• DIRECTIONS
A faithful copy of every entry, with the pictures removed, is what is needed here.

BEGIN WORKING DATA

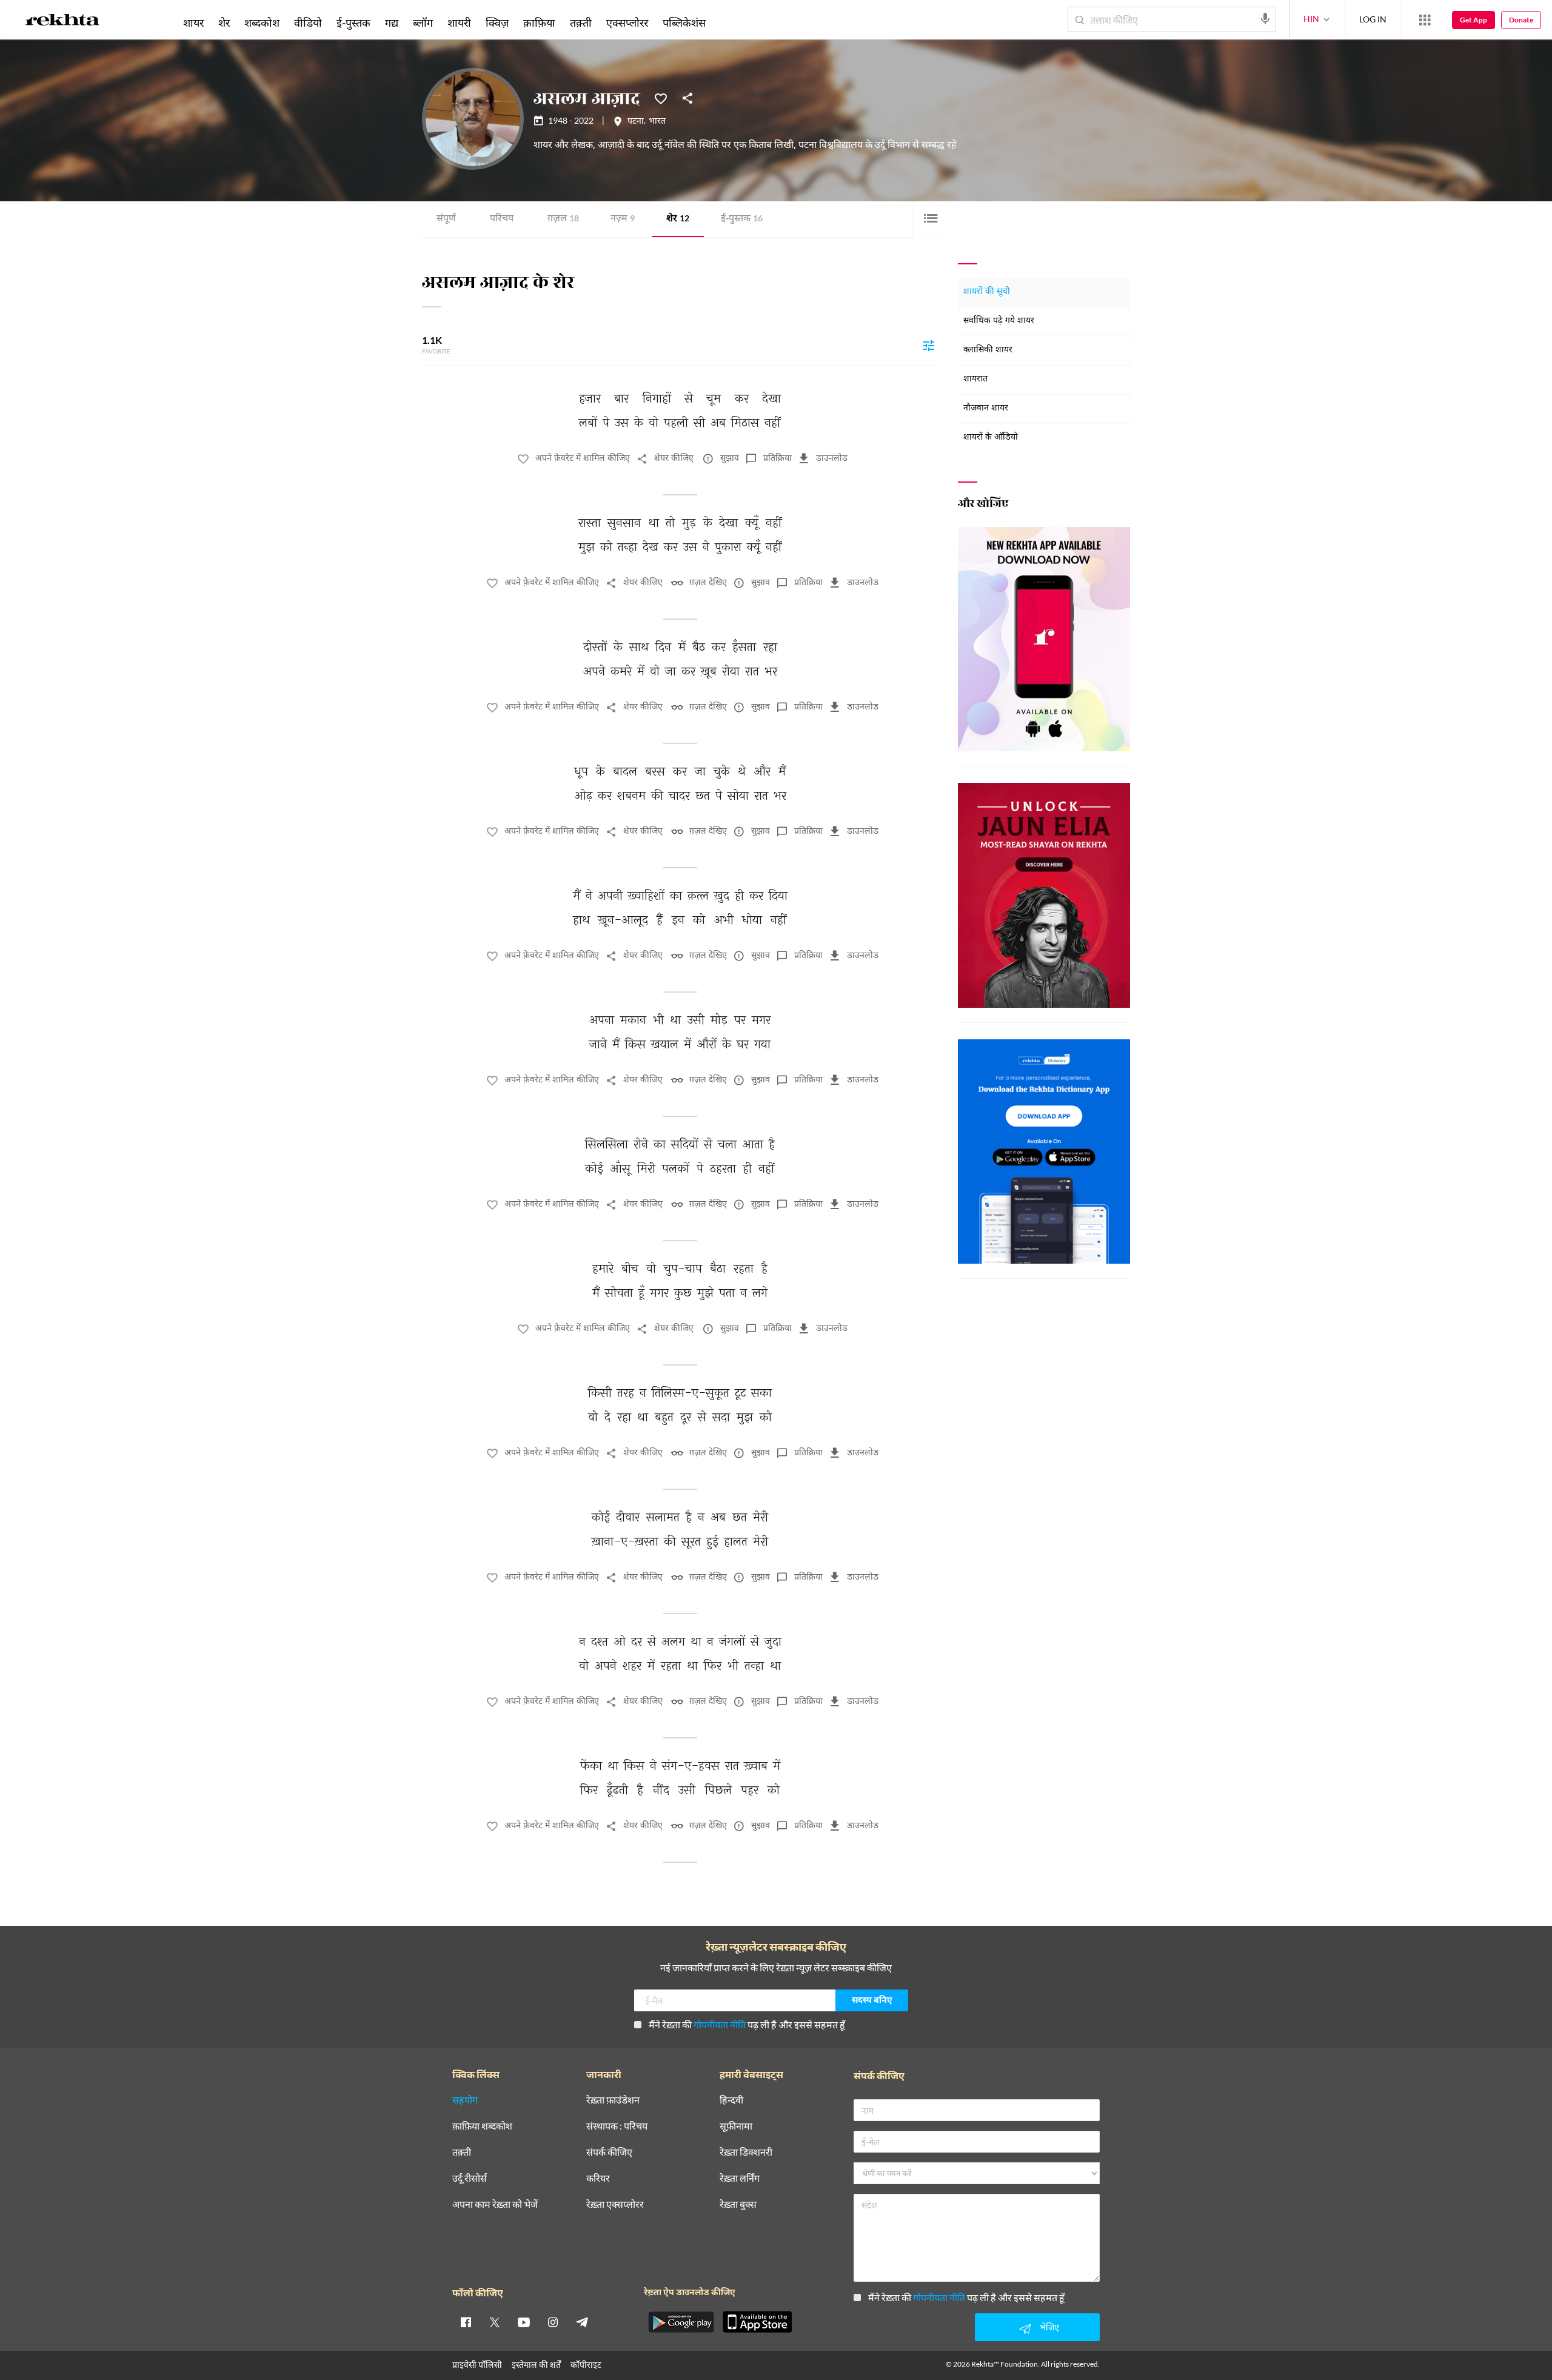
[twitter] (494, 2321)
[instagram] (553, 2321)
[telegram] (582, 2321)
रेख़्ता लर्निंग (740, 2178)
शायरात (975, 379)
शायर (193, 22)
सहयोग (465, 2100)
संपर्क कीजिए (609, 2152)
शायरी (459, 22)
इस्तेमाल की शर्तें (536, 2364)
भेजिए (1049, 2327)
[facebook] (465, 2321)
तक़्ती (581, 22)
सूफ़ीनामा (736, 2126)
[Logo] (62, 22)
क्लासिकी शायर (987, 350)
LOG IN (1372, 19)
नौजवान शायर (985, 408)
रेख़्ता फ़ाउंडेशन (613, 2100)
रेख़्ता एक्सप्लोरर (615, 2204)
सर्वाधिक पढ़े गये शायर (998, 321)
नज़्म (622, 219)
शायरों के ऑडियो (990, 437)
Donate (1521, 19)
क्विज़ (497, 22)
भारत (657, 122)
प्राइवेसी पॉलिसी (477, 2364)
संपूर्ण (446, 219)
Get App (1473, 19)
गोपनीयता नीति (720, 2024)
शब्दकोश (261, 22)
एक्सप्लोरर (627, 22)
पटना (635, 122)
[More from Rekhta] (1425, 20)
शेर (677, 219)
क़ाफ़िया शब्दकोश (482, 2126)
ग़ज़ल (563, 219)
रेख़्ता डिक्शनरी (746, 2152)
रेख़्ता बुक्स (738, 2204)
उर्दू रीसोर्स (469, 2178)
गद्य (391, 22)
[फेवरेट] (661, 98)
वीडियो (308, 22)
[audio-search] (1265, 19)
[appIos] (757, 2322)
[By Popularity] (928, 345)
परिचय (501, 219)
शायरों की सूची (986, 292)
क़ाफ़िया (539, 22)
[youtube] (524, 2321)
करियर (598, 2178)
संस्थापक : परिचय (616, 2126)
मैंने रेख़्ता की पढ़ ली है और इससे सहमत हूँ (747, 2024)
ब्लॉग (423, 22)
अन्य (729, 22)
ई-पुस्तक (742, 219)
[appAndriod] (680, 2322)
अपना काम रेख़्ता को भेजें (495, 2204)
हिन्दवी (731, 2100)
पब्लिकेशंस (684, 22)
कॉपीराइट (585, 2364)
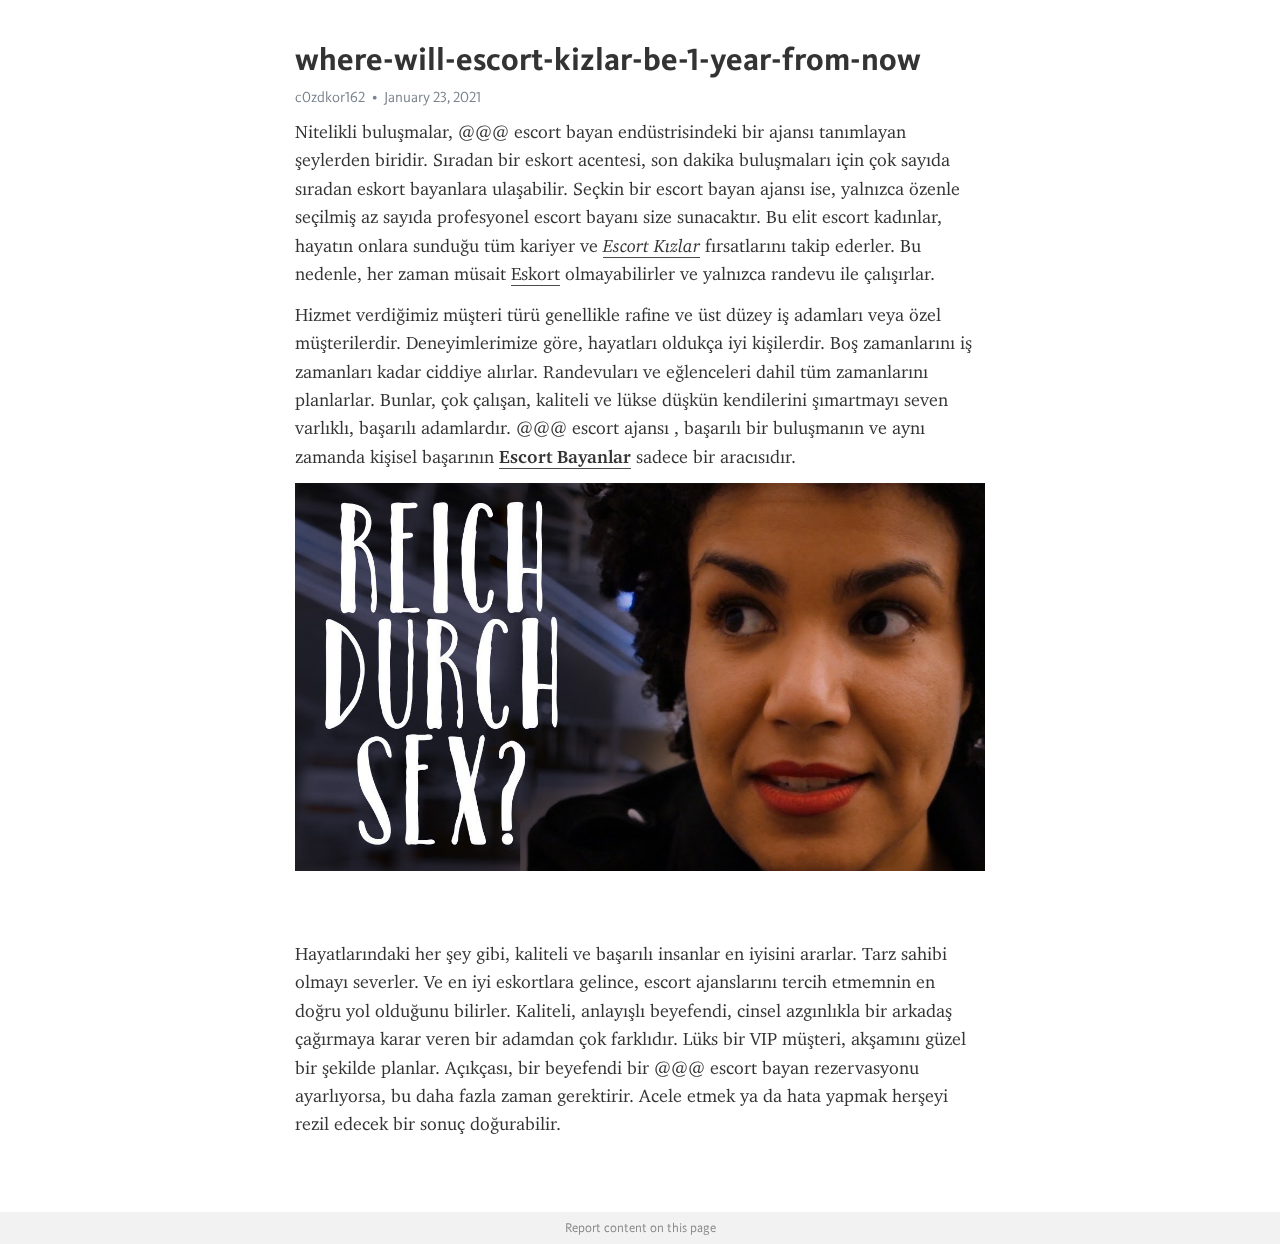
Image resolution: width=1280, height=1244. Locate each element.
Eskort (535, 274)
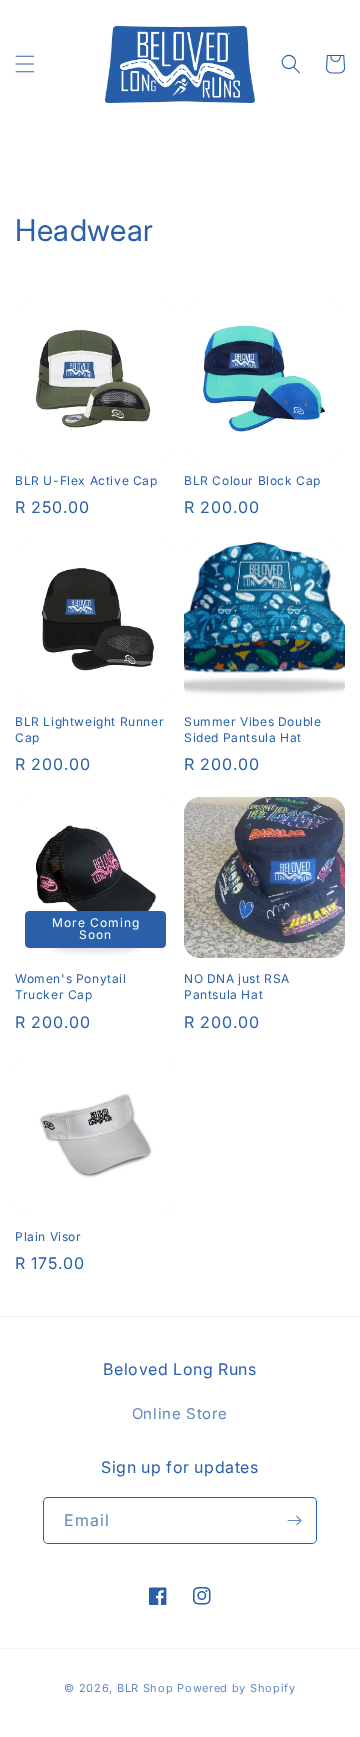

END WORKING DATA

• TASK RESPONSE
[twitter] (494, 2321)
[instagram] (553, 2321)
[telegram] (582, 2321)
रेख़्ता लर्निंग (740, 2178)
शायरात (975, 379)
शायर (193, 22)
सहयोग (465, 2100)
संपर्क कीजिए (609, 2152)
शायरी (459, 22)
इस्तेमाल की शर्तें (536, 2364)
भेजिए (1049, 2327)
[facebook] (465, 2321)
तक़्ती (581, 22)
सूफ़ीनामा (736, 2126)
[Logo] (62, 22)
क्लासिकी शायर (987, 350)
LOG IN (1372, 19)
नौजवान शायर (985, 408)
रेख़्ता फ़ाउंडेशन (613, 2100)
रेख़्ता एक्सप्लोरर (615, 2204)
सर्वाधिक पढ़े गये शायर (998, 321)
नज़्म (622, 219)
शायरों के ऑडियो (990, 437)
Donate (1521, 19)
क्विज़ (497, 22)
भारत (657, 122)
प्राइवेसी पॉलिसी (477, 2364)
संपूर्ण (446, 219)
Get App (1473, 19)
गोपनीयता नीति (720, 2024)
शब्दकोश (261, 22)
एक्सप्लोरर (627, 22)
पटना (635, 122)
[More from Rekhta] (1425, 20)
शेर (677, 219)
क़ाफ़िया शब्दकोश (482, 2126)
ग़ज़ल (563, 219)
रेख़्ता डिक्शनरी (746, 2152)
रेख़्ता बुक्स (738, 2204)
उर्दू रीसोर्स (469, 2178)
गद्य (391, 22)
[फेवरेट] (661, 98)
वीडियो (308, 22)
[audio-search] (1265, 19)
[appIos] (757, 2322)
[By Popularity] (928, 345)
परिचय (501, 219)
शायरों की सूची (986, 292)
क़ाफ़िया (539, 22)
[youtube] (524, 2321)
करियर (598, 2178)
संस्थापक : परिचय (616, 2126)
मैंने रेख़्ता की पढ़ ली है और इससे सहमत हूँ (747, 2024)
ब्लॉग (423, 22)
अन्य (729, 22)
ई-पुस्तक (742, 219)
[appAndriod] (680, 2322)
अपना काम रेख़्ता को भेजें (495, 2204)
हिन्दवी (731, 2100)
पब्लिकेशंस (684, 22)
कॉपीराइट (585, 2364)
Image resolution: width=1280, height=1244. Locate each element.
Eskort (535, 274)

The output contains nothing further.